In the presence of a small quantity of ferrous sulphate an aqueous solution of hydrogen peroxide forms a valuable reagent for the oxidation of polyhydroxy compounds such as glycerol, glycol, and mannitol, a terminal hydroxyl group being invariably converted into an aldehydic one the reaction, for glycerol being representable as follows:


Tartaric acid with the same reagent undergoes oxidation to dihydroxymaleic acid, CO2H.C(OH):C(OH).CO2H, which readily undergoes further oxidation to dihydroxy-tartaric acid, CO2H.C(OH)2.C(OH)2.CO2H, which possesses especial interest on account of the very sparing solubility of its sodium salt. For this reason the acid is recommended by Fenton as a reagent for the quantitative estimation of sodium. The hexose sugars, glucose, fructose, etc., are oxidised by hydrogen peroxide containing the same catalyst (Fenton's reagent) with production of the corresponding osones.

It is interesting to note that, whilst solutions of aniline green and magenta are not bleached by dilute hydrogen peroxide solution in the dark, yet upon exposure to the light of a quartz-mercury lamp the colours readily fade. It would appear, therefore, that under the influence of the light, the peroxide becomes increasingly active.

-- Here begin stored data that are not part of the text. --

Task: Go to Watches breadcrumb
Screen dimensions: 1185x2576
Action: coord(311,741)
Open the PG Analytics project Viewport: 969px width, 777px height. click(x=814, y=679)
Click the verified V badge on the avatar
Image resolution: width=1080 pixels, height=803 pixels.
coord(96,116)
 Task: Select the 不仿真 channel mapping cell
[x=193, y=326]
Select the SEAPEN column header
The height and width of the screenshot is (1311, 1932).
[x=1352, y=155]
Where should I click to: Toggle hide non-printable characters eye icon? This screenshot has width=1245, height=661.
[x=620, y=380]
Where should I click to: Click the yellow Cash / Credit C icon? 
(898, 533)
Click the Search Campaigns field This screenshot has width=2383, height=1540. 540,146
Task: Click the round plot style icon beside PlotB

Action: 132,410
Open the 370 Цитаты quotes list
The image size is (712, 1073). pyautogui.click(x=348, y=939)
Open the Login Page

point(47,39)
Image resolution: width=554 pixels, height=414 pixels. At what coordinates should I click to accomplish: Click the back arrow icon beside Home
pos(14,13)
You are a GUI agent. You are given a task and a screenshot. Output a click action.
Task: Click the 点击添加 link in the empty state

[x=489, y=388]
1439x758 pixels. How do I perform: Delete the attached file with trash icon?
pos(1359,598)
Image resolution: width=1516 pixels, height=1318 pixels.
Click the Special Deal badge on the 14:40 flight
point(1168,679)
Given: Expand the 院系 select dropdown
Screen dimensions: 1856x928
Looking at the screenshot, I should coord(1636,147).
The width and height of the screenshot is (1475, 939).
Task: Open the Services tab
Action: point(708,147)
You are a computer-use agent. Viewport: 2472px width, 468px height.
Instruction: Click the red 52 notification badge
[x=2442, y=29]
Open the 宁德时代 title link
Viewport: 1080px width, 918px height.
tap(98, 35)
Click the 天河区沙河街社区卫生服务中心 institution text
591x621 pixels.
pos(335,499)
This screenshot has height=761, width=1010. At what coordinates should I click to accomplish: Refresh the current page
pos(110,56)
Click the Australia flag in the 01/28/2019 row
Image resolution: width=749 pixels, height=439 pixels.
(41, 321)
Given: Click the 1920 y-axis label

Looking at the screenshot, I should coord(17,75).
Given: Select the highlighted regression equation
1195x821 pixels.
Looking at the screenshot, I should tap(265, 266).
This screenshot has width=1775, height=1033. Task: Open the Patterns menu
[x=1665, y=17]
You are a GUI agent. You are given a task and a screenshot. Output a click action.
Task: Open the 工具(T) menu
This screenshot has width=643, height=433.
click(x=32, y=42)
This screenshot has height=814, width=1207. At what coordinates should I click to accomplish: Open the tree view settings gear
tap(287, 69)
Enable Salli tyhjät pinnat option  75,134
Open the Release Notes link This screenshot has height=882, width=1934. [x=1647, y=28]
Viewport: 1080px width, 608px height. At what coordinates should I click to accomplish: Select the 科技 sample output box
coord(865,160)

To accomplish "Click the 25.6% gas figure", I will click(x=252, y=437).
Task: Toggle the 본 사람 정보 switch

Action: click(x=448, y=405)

The bleaching of litmus and of indigo solution (in the latter case with the aid of a little ferrous sulphate) is evidence of the oxidising power of hydrogen peroxide, but probably one of the most striking oxidations effected by hydrogen peroxide is that of benzene to phenol and further into quinol, pyrogallol, quinone, and other products.

A remarkable property of hydrogen peroxide, which may be mentioned here, although in the result the effect is not an oxidising one, is the power of causing organic cyanides to unite with the elements of water, undergoing hydrolysis to the corresponding amides. In acid solution cyanogen gives rise to oxamide, and phenyl cyanide (benzo- nitrile) to benzamide

CN.CN + 2H2O = CO(NH2).CO(NH2);
C6H5.CN + H2O = C6H5.CO.(NH2).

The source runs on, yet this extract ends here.